Task item:
A faithful copy of every entry is the goal; keep the images out of it.

Exercise material:
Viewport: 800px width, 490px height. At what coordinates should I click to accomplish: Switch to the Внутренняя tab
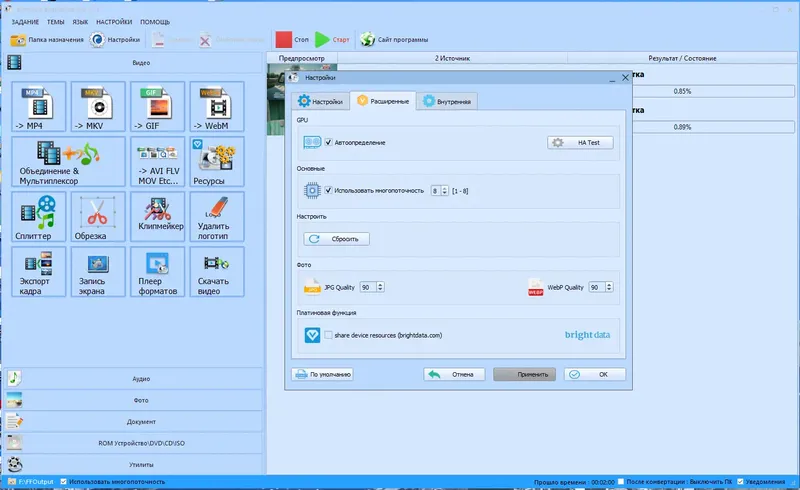(447, 101)
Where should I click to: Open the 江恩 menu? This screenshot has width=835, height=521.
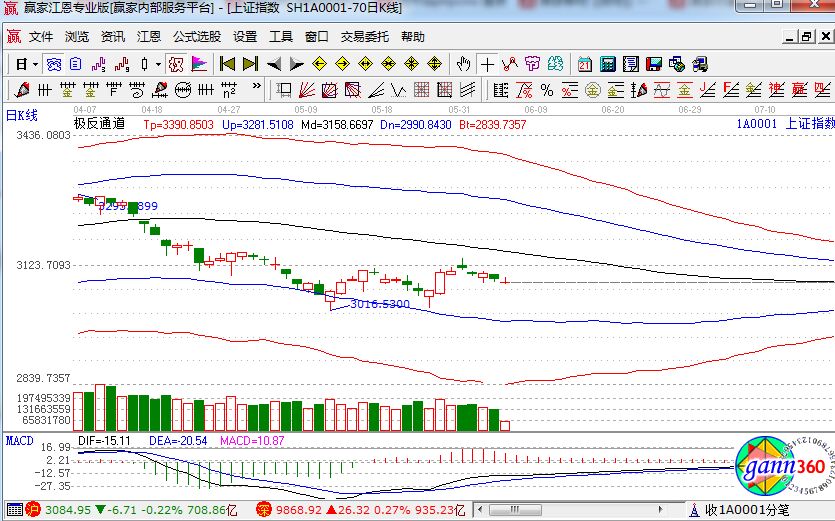[x=149, y=37]
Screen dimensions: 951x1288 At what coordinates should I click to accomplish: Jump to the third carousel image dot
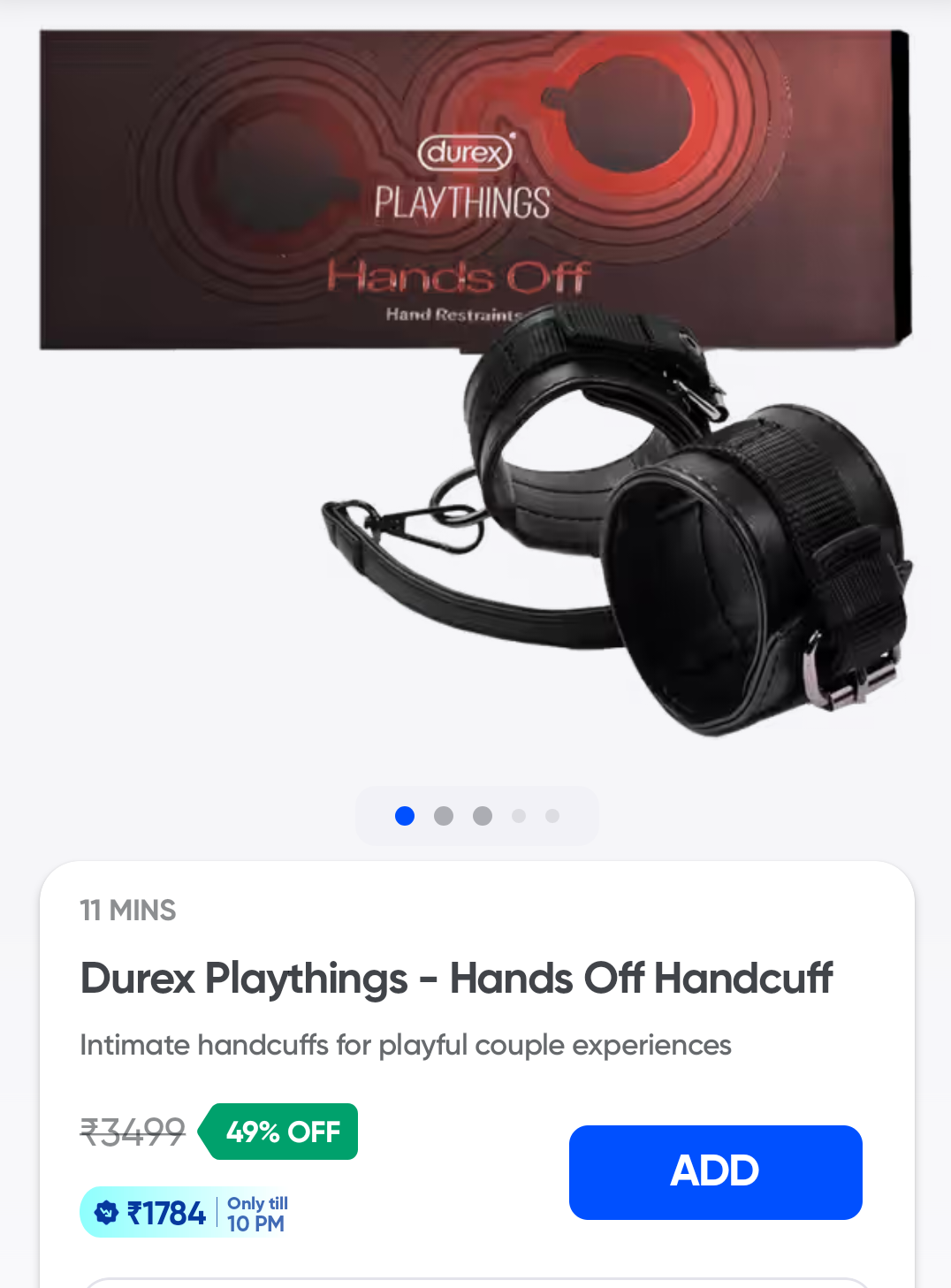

Response:
Viewport: 800px width, 490px height. At what coordinates should I click to accomplish: Switch to the Внутренняя tab
(447, 101)
Where should I click to: Open the 江恩 menu? This screenshot has width=835, height=521.
[x=149, y=37]
Screen dimensions: 951x1288 At what coordinates should I click to accomplish: Jump to the third carousel image dot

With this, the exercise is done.